Work to be completed: Retype every record below exactly as it is written.
------ Dataset records ------
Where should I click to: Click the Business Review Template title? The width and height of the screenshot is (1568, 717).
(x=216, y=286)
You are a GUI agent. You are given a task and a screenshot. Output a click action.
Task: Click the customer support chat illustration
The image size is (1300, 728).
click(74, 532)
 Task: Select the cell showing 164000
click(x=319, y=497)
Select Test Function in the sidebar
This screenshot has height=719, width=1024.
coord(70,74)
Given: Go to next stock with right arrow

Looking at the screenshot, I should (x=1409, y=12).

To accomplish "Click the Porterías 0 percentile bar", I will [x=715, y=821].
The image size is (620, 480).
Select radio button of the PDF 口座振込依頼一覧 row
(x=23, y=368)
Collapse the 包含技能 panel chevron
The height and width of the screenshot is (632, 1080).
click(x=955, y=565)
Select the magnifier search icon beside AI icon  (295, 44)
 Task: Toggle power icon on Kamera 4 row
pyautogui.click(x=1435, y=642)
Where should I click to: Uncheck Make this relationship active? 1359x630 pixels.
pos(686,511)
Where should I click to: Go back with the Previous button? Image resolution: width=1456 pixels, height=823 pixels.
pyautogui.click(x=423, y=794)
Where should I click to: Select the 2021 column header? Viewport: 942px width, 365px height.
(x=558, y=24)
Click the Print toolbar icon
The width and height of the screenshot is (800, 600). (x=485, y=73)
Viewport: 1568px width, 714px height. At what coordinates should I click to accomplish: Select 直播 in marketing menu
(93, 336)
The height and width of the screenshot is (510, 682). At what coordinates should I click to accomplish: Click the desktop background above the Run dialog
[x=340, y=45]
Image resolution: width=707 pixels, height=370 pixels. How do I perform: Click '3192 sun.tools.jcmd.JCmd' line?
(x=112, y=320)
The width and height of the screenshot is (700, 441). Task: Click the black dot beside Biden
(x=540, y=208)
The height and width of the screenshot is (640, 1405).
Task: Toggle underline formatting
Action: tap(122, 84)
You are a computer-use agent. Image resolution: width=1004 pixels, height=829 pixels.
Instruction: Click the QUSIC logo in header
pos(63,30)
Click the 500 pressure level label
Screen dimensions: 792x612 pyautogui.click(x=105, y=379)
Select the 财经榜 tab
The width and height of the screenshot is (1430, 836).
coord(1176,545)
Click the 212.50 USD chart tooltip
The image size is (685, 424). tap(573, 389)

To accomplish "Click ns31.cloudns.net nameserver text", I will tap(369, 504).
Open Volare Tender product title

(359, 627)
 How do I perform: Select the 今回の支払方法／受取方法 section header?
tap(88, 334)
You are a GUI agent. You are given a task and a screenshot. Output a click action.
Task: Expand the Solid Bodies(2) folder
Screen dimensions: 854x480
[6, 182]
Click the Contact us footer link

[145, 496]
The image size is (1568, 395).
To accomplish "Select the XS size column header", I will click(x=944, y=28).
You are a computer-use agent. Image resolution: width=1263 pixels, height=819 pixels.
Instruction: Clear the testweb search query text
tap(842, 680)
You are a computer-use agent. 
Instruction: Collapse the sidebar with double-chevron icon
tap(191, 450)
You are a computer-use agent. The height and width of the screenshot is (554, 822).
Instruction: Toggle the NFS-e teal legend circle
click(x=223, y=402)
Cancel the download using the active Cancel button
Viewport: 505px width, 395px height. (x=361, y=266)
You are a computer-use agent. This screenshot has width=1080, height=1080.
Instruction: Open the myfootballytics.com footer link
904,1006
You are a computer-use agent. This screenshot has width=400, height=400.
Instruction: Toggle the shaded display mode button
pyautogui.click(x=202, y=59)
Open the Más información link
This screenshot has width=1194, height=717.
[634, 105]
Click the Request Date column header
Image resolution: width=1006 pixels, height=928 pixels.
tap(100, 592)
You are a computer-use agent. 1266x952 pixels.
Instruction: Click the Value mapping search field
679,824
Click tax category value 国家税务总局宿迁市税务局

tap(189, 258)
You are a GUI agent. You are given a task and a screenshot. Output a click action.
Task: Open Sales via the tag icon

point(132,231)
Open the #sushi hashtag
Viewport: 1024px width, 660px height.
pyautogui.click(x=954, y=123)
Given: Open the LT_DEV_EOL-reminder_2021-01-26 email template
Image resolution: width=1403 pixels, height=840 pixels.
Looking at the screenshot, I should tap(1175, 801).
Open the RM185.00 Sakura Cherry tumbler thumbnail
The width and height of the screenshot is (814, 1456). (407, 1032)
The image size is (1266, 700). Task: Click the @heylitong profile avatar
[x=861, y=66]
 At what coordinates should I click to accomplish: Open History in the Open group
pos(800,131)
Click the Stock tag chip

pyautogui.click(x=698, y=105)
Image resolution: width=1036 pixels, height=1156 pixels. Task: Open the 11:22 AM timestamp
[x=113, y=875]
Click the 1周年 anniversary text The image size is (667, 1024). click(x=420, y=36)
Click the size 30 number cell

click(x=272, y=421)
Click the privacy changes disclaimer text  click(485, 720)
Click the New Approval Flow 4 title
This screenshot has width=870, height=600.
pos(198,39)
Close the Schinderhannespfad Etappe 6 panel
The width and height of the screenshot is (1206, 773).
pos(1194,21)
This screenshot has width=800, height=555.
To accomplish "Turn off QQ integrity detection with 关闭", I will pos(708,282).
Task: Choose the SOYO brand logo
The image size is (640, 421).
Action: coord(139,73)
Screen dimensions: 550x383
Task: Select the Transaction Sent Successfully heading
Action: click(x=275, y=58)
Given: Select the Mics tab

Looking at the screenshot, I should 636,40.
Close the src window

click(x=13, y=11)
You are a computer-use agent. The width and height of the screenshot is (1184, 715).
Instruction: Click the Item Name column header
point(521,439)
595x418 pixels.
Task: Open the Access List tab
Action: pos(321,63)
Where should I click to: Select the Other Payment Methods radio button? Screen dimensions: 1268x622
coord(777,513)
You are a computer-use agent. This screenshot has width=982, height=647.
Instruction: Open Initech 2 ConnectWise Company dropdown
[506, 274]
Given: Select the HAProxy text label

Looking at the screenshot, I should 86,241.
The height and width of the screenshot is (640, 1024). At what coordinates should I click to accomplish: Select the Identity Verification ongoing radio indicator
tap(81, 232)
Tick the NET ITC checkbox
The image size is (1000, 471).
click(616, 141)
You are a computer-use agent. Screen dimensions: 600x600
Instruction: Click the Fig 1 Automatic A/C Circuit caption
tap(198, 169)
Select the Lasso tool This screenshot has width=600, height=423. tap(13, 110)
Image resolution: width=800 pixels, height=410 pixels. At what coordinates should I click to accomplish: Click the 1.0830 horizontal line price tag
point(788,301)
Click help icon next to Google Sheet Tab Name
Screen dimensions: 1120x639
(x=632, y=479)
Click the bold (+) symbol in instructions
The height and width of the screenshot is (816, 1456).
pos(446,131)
------
Your solution:
Where should I click to: Click the Business Review Template title? The width and height of the screenshot is (1568, 717).
(x=216, y=286)
You are a GUI agent. You are given a task and a screenshot. Output a click action.
Task: Click the customer support chat illustration
The image size is (1300, 728).
click(74, 532)
 Task: Select the cell showing 164000
click(x=319, y=497)
Select Test Function in the sidebar
This screenshot has height=719, width=1024.
coord(70,74)
Given: Go to next stock with right arrow

Looking at the screenshot, I should (x=1409, y=12).

To accomplish "Click the Porterías 0 percentile bar", I will [x=715, y=821].
The image size is (620, 480).
Select radio button of the PDF 口座振込依頼一覧 row
(x=23, y=368)
Collapse the 包含技能 panel chevron
The height and width of the screenshot is (632, 1080).
click(x=955, y=565)
Select the magnifier search icon beside AI icon  (295, 44)
 Task: Toggle power icon on Kamera 4 row
pyautogui.click(x=1435, y=642)
Where should I click to: Uncheck Make this relationship active? 1359x630 pixels.
pos(686,511)
Where should I click to: Go back with the Previous button? Image resolution: width=1456 pixels, height=823 pixels.
pyautogui.click(x=423, y=794)
Where should I click to: Select the 2021 column header? Viewport: 942px width, 365px height.
(x=558, y=24)
Click the Print toolbar icon
The width and height of the screenshot is (800, 600). (x=485, y=73)
Viewport: 1568px width, 714px height. At what coordinates should I click to accomplish: Select 直播 in marketing menu
(93, 336)
The height and width of the screenshot is (510, 682). At what coordinates should I click to accomplish: Click the desktop background above the Run dialog
[x=340, y=45]
Image resolution: width=707 pixels, height=370 pixels. How do I perform: Click '3192 sun.tools.jcmd.JCmd' line?
(x=112, y=320)
The width and height of the screenshot is (700, 441). Task: Click the black dot beside Biden
(x=540, y=208)
The height and width of the screenshot is (640, 1405).
Task: Toggle underline formatting
Action: tap(122, 84)
You are a computer-use agent. Image resolution: width=1004 pixels, height=829 pixels.
Instruction: Click the QUSIC logo in header
pos(63,30)
Click the 500 pressure level label
Screen dimensions: 792x612 pyautogui.click(x=105, y=379)
Select the 财经榜 tab
The width and height of the screenshot is (1430, 836).
coord(1176,545)
Click the 212.50 USD chart tooltip
The image size is (685, 424). tap(573, 389)

To accomplish "Click ns31.cloudns.net nameserver text", I will tap(369, 504).
Open Volare Tender product title

(359, 627)
 How do I perform: Select the 今回の支払方法／受取方法 section header?
tap(88, 334)
You are a GUI agent. You are given a task and a screenshot. Output a click action.
Task: Expand the Solid Bodies(2) folder
Screen dimensions: 854x480
[6, 182]
Click the Contact us footer link

[145, 496]
The image size is (1568, 395).
To accomplish "Select the XS size column header", I will click(x=944, y=28).
You are a computer-use agent. Image resolution: width=1263 pixels, height=819 pixels.
Instruction: Clear the testweb search query text
tap(842, 680)
You are a computer-use agent. 
Instruction: Collapse the sidebar with double-chevron icon
tap(191, 450)
You are a computer-use agent. The height and width of the screenshot is (554, 822).
Instruction: Toggle the NFS-e teal legend circle
click(x=223, y=402)
Cancel the download using the active Cancel button
Viewport: 505px width, 395px height. (x=361, y=266)
You are a computer-use agent. This screenshot has width=1080, height=1080.
Instruction: Open the myfootballytics.com footer link
904,1006
You are a computer-use agent. This screenshot has width=400, height=400.
Instruction: Toggle the shaded display mode button
pyautogui.click(x=202, y=59)
Open the Más información link
This screenshot has width=1194, height=717.
[634, 105]
Click the Request Date column header
Image resolution: width=1006 pixels, height=928 pixels.
tap(100, 592)
You are a computer-use agent. 1266x952 pixels.
Instruction: Click the Value mapping search field
679,824
Click tax category value 国家税务总局宿迁市税务局

tap(189, 258)
You are a GUI agent. You are given a task and a screenshot. Output a click action.
Task: Open Sales via the tag icon

point(132,231)
Open the #sushi hashtag
Viewport: 1024px width, 660px height.
pyautogui.click(x=954, y=123)
Given: Open the LT_DEV_EOL-reminder_2021-01-26 email template
Image resolution: width=1403 pixels, height=840 pixels.
Looking at the screenshot, I should tap(1175, 801).
Open the RM185.00 Sakura Cherry tumbler thumbnail
The width and height of the screenshot is (814, 1456). (407, 1032)
The image size is (1266, 700). Task: Click the @heylitong profile avatar
[x=861, y=66]
 At what coordinates should I click to accomplish: Open History in the Open group
pos(800,131)
Click the Stock tag chip

pyautogui.click(x=698, y=105)
Image resolution: width=1036 pixels, height=1156 pixels. Task: Open the 11:22 AM timestamp
[x=113, y=875]
Click the 1周年 anniversary text The image size is (667, 1024). click(x=420, y=36)
Click the size 30 number cell

click(x=272, y=421)
Click the privacy changes disclaimer text  click(485, 720)
Click the New Approval Flow 4 title
This screenshot has width=870, height=600.
pos(198,39)
Close the Schinderhannespfad Etappe 6 panel
The width and height of the screenshot is (1206, 773).
pos(1194,21)
This screenshot has width=800, height=555.
To accomplish "Turn off QQ integrity detection with 关闭", I will pos(708,282).
Task: Choose the SOYO brand logo
The image size is (640, 421).
Action: coord(139,73)
Screen dimensions: 550x383
Task: Select the Transaction Sent Successfully heading
Action: click(x=275, y=58)
Given: Select the Mics tab

Looking at the screenshot, I should 636,40.
Close the src window

click(x=13, y=11)
You are a computer-use agent. The width and height of the screenshot is (1184, 715).
Instruction: Click the Item Name column header
point(521,439)
595x418 pixels.
Task: Open the Access List tab
Action: pos(321,63)
Where should I click to: Select the Other Payment Methods radio button? Screen dimensions: 1268x622
coord(777,513)
You are a computer-use agent. This screenshot has width=982, height=647.
Instruction: Open Initech 2 ConnectWise Company dropdown
[506, 274]
Given: Select the HAProxy text label

Looking at the screenshot, I should 86,241.
The height and width of the screenshot is (640, 1024). At what coordinates should I click to accomplish: Select the Identity Verification ongoing radio indicator
tap(81, 232)
Tick the NET ITC checkbox
The image size is (1000, 471).
click(616, 141)
You are a computer-use agent. Screen dimensions: 600x600
Instruction: Click the Fig 1 Automatic A/C Circuit caption
tap(198, 169)
Select the Lasso tool This screenshot has width=600, height=423. tap(13, 110)
Image resolution: width=800 pixels, height=410 pixels. At what coordinates should I click to accomplish: Click the 1.0830 horizontal line price tag
point(788,301)
Click help icon next to Google Sheet Tab Name
Screen dimensions: 1120x639
(x=632, y=479)
Click the bold (+) symbol in instructions
The height and width of the screenshot is (816, 1456).
pos(446,131)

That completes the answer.